The Palace of San Telmo was built in 1682 to house the Seminary College of the University of Mareantes. In 1849 it became the residence of the Dukes of Montpensier, who completed the north tower and built the entrance to the hallway, the east wing and the ballroom. The new rooms are stuccoed and gilded by Pelli and Rossi and their walls are covered with paintings brought from the Palace of Vista Alegre. The ceilings of the ballroom are decorated by Rafael Tejeo.
It is one of the most beautiful buildings in Seville. It has a rectangular floor plan with four towers and a large central courtyard, with a remarkable 18th century façade by Leonardo de Figueroa and a side façade with sculptures dedicated to famous people from Seville by Antonio Susillo.
The Palace had tap water, bathrooms, electricity and telegraph services and even its own jetty to access the River Guadalquivir, as well as Versailles-style gardens that would later become the Maria Luisa Park.
The Chapel of the San Telmo Palace is a jewel of Andalusian and Spanish art, with a single nave, barrel vault and five altarpieces: the main one, dedicated to the Virgen del Buen Aire, two on the Epistle side, with Saint Thomas Aquinas and Saint Anthony, and another two on the Gospel side, presided over by a crucified Christ and Saint Joseph.

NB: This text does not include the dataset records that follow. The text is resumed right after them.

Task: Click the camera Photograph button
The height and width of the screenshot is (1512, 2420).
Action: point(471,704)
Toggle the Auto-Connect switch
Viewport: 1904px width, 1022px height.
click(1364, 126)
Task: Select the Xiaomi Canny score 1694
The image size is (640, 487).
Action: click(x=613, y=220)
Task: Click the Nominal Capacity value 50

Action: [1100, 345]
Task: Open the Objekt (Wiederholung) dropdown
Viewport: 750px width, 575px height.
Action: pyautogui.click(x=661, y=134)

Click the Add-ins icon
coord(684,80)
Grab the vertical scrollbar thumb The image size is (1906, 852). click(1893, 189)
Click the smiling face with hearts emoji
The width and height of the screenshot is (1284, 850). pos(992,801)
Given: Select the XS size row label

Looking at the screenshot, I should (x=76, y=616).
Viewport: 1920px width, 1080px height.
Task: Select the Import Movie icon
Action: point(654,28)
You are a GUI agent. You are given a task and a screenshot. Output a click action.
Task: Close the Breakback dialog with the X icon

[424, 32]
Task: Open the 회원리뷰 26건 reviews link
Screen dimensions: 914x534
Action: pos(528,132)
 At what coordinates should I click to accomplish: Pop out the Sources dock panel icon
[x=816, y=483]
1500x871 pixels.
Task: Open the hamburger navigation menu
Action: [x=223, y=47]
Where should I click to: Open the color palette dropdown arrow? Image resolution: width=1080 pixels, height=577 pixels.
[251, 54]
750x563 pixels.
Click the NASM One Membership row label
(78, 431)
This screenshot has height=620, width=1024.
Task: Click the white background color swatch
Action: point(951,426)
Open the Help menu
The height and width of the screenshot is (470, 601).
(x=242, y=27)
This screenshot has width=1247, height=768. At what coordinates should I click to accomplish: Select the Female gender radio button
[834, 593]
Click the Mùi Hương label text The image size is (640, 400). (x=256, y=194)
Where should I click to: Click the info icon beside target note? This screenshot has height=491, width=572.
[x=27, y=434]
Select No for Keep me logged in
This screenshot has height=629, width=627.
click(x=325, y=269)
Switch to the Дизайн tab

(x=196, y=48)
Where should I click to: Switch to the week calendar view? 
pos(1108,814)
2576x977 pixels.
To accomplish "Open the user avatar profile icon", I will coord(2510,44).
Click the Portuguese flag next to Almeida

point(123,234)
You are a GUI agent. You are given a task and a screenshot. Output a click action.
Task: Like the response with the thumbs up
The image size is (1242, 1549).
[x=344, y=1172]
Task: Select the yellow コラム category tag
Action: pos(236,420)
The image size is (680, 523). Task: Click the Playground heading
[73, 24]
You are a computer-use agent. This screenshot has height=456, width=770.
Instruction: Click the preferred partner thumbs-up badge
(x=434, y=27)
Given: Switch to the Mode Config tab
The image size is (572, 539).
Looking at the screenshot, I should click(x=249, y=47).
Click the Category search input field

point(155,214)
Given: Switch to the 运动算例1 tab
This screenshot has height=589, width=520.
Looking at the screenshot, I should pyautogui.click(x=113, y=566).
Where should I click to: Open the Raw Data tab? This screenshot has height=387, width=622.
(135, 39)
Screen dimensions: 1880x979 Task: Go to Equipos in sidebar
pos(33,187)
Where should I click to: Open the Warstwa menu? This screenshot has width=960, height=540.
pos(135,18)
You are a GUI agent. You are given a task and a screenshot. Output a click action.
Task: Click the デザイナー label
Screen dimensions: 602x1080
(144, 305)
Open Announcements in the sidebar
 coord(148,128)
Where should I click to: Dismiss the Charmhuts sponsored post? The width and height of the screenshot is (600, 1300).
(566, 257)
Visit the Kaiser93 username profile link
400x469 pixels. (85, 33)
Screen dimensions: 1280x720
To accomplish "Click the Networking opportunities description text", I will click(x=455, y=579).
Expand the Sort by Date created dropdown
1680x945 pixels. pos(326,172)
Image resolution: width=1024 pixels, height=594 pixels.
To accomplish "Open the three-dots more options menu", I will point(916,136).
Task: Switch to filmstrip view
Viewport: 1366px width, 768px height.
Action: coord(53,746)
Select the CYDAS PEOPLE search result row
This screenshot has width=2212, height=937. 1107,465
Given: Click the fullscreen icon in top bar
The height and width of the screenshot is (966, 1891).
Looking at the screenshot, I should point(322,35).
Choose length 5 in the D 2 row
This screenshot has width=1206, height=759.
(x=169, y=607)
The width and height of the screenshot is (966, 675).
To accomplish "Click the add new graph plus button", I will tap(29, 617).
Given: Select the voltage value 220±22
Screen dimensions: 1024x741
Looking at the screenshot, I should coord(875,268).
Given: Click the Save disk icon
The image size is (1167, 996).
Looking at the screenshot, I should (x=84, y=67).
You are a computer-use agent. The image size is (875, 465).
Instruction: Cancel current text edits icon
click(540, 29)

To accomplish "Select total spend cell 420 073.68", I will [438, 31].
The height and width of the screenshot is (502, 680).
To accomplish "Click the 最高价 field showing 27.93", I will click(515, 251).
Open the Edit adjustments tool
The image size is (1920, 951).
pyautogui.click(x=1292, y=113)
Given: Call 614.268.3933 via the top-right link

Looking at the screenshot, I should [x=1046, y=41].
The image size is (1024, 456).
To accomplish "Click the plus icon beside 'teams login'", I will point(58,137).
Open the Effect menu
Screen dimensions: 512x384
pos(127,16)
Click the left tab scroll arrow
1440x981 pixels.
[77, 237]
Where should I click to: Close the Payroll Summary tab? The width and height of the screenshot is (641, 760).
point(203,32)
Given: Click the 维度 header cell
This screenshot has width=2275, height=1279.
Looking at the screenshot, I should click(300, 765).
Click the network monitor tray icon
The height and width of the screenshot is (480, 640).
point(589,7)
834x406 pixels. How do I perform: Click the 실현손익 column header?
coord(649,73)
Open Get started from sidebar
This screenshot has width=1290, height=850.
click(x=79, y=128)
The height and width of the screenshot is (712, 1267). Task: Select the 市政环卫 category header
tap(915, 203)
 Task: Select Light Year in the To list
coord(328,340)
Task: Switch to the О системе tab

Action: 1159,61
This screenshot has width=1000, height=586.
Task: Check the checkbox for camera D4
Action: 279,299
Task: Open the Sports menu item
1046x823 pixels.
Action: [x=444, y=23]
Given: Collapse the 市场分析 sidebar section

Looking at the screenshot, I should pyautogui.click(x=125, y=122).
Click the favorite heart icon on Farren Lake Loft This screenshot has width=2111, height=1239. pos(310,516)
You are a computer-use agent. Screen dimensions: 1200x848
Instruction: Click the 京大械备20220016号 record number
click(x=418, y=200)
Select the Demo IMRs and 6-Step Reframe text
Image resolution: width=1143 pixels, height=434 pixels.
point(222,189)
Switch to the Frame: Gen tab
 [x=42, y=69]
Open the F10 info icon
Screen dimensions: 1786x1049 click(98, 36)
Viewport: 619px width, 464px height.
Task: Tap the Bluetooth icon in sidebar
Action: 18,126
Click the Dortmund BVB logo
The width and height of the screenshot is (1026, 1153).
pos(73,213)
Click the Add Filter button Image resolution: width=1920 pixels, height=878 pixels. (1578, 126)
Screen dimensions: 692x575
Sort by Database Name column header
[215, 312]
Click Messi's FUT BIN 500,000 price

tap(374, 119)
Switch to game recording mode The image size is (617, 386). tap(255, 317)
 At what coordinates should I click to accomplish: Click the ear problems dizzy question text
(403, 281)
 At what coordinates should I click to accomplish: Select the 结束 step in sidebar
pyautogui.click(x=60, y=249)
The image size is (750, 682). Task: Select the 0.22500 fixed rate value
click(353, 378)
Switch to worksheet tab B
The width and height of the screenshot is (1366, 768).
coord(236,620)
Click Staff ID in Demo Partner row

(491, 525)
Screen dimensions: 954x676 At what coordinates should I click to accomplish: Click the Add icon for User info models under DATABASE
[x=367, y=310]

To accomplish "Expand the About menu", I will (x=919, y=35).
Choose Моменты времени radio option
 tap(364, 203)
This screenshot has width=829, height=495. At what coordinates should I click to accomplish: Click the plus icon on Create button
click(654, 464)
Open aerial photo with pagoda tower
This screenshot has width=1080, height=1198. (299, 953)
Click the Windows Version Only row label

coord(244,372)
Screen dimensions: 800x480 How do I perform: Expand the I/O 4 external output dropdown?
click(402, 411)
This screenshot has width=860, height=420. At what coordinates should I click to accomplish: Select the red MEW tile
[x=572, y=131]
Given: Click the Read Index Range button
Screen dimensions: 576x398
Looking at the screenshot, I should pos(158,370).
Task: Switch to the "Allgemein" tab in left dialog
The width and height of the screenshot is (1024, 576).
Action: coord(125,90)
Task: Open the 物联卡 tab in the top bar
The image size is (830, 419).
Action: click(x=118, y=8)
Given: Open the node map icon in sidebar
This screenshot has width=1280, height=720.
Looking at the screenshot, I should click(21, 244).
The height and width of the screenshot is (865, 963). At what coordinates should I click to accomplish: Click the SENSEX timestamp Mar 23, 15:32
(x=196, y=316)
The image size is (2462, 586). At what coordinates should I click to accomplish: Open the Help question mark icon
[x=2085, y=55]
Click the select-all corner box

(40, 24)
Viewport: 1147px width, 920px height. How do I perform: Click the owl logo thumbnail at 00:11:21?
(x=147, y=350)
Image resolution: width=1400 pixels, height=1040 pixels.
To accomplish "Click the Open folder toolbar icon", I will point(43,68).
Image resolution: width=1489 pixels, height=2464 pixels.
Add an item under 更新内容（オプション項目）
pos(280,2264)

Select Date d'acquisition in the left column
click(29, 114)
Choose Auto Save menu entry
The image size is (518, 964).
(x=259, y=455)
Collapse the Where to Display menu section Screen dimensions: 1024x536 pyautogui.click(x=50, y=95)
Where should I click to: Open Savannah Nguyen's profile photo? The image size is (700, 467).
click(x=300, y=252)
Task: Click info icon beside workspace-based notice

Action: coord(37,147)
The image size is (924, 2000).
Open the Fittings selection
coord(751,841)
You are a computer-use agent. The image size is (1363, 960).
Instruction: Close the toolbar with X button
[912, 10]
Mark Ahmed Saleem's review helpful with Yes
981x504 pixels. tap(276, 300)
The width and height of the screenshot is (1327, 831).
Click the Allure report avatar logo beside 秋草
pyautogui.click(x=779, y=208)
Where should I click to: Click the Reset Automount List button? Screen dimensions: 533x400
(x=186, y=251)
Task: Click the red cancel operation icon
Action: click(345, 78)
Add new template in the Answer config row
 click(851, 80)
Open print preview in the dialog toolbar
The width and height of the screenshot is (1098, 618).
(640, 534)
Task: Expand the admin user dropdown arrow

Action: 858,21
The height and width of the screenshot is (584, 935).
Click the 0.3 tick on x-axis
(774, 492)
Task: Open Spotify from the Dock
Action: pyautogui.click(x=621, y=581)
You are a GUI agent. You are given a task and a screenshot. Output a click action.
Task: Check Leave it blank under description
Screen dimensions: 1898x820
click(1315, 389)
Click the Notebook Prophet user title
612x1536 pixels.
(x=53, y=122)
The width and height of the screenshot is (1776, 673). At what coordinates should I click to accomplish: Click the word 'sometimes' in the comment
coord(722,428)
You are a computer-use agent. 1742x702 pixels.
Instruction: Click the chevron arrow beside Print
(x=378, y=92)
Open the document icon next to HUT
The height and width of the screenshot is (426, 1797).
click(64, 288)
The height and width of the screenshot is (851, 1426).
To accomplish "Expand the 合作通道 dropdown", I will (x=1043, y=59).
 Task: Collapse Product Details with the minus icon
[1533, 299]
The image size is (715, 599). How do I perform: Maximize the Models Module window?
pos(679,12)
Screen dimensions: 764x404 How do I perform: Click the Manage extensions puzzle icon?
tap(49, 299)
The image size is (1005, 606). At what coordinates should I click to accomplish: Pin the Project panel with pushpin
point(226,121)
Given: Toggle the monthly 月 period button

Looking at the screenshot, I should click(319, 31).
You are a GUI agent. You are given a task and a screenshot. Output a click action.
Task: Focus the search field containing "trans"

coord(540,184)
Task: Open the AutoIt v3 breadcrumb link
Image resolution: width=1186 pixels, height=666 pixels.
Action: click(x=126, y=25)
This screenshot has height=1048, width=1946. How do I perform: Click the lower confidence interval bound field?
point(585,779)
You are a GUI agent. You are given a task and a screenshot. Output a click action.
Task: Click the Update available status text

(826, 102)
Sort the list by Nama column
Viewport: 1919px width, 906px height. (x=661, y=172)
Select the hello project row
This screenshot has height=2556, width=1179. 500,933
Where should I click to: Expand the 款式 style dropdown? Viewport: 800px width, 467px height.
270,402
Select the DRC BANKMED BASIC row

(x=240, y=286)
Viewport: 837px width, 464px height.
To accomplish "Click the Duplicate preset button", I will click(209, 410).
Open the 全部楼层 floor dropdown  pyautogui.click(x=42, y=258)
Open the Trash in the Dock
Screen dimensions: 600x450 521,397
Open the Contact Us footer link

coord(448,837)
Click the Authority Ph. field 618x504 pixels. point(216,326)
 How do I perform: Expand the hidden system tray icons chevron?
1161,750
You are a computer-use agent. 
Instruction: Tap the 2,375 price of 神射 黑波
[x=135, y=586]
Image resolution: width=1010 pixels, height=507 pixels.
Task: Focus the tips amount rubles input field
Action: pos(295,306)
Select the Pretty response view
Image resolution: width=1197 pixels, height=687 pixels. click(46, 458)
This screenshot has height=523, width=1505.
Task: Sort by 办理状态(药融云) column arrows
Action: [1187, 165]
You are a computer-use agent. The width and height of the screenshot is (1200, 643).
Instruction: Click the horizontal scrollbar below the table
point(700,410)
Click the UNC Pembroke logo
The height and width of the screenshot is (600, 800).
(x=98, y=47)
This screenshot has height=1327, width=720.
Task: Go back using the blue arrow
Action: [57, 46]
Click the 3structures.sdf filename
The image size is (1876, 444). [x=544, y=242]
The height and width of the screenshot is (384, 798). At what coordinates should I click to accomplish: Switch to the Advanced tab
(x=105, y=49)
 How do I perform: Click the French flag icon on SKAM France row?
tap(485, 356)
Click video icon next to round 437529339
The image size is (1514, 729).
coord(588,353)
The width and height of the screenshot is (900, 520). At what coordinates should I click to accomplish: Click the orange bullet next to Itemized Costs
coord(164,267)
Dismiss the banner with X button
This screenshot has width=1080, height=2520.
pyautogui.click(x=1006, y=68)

Ms María Luisa Fernanda, on her death in 1897, donated the Palace to the Archbishopric. In 1901 it became a Diocesan Seminary. Since 1989 it has belonged to the Regional Government of Andalusia which, after refurbishing several areas and restoring its status as a palace, co-invested it in April 1992 in the seat of the Presidency of the Regional Government of Andalusia.